El modelo económico exclusivo

La caída del APRA refleja bien la paradoja del éxito económico y el gran descontento popular. El partido peruano más tradicional tendrá previsiblemente sólo cuatro escaños en el nuevo Congreso debido al peor resultado electoral de su historia. Su eficaz gestión del Estado y sus boyantes cifras macroeconómicas –a diferencia de las catastróficas que dejó en 1990– contrastan con su fracaso al impulsar la inclusión social y la distribución de la riqueza. En eso consiste en realidad su verdadera derrota: que el partido de raíces socialdemócratas por excelencia, quizá el más adecuado para hacerlo de forma responsable, no cumplió con la tarea histórica de poner fin a la injusticia social.

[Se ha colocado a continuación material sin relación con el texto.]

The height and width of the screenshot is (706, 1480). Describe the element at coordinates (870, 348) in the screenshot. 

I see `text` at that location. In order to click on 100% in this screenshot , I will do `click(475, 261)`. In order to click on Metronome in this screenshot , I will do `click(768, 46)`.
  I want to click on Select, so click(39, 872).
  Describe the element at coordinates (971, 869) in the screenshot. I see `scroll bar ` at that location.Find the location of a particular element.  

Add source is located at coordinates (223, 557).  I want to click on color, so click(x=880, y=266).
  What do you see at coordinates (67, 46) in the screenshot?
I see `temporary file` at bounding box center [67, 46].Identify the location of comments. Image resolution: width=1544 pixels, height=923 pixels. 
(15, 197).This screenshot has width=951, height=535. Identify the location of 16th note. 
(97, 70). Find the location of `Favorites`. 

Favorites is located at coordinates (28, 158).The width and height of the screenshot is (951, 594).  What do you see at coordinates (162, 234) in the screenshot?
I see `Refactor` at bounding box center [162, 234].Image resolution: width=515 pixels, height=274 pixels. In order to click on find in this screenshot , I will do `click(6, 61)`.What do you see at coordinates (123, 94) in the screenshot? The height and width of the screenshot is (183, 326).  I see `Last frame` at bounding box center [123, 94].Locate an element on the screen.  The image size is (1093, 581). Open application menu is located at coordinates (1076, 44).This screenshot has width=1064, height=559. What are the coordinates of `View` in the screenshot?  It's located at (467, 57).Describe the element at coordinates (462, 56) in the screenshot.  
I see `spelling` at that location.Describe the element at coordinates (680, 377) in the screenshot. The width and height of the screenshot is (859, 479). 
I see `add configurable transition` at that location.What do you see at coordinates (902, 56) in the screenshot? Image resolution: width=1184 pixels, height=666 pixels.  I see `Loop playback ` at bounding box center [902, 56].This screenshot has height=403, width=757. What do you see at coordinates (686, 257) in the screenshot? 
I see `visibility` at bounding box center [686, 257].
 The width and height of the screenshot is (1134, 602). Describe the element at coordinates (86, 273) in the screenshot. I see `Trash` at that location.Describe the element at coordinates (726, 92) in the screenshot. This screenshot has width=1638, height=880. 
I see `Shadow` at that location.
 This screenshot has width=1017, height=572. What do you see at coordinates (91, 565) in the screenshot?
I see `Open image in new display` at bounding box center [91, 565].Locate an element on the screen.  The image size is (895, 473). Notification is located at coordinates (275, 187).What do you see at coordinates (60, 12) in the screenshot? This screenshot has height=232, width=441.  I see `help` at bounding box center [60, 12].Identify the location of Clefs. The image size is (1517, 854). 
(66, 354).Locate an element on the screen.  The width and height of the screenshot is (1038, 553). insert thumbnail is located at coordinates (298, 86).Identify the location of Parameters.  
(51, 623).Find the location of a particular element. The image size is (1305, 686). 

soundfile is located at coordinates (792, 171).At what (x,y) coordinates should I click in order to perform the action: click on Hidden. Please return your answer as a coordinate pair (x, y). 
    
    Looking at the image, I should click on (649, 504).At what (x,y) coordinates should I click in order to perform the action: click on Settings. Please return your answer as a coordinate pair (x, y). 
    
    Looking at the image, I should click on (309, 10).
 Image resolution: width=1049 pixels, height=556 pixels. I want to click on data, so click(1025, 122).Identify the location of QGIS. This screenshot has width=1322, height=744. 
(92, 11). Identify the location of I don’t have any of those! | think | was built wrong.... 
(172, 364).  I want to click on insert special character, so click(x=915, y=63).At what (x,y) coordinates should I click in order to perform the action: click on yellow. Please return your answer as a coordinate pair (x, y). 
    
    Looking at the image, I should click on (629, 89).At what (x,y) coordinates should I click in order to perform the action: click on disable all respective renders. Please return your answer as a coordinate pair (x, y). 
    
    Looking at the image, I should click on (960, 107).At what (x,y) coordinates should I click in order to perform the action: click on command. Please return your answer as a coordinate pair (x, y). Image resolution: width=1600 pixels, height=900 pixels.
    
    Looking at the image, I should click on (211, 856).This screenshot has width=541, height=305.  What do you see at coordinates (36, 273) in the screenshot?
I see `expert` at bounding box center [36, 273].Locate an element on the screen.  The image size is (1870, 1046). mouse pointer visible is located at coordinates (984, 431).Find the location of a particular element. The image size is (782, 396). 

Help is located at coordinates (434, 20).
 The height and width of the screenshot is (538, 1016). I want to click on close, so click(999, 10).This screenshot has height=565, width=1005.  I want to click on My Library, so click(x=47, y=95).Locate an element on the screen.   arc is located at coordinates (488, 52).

       En una de sus comparecencias postelectorales, Alan García repitió el mensaje habitual de estos días según el cual la inclusión de las mayorías abandonadas es una labor lenta y paulatina. Es probable. También es cierto que la propia historia latinoamericana enseña que las soluciones mágicas no existen, y que las curas radicales suelen ser peores que la enfermedad. Es necesario preguntarse, sin embargo, por qué una candidata como Keiko Fujimori obtuvo tantos apoyos en regiones andinas históricamente olvidadas como Ayacucho, donde las últimas obras de infraestructuras públicas que se recuerdan suelen ser las del régimen autoritario de su padre.

       Las últimas elecciones sacaron a relucir las peores carencias de la sociedad peruana. Si los sectores populares optaron mayoritariamente por candidaturas consideradas a priori de extremos, como las de Humala y Fujimori, las clases medias no fueron capaces de agruparse en torno a un candidato que garantizase su interés en proteger el Estado de derecho y mantener el modelo económico y, a la vez, que pudiese recoger la aspiración de corregir el modelo social del resto del electorado.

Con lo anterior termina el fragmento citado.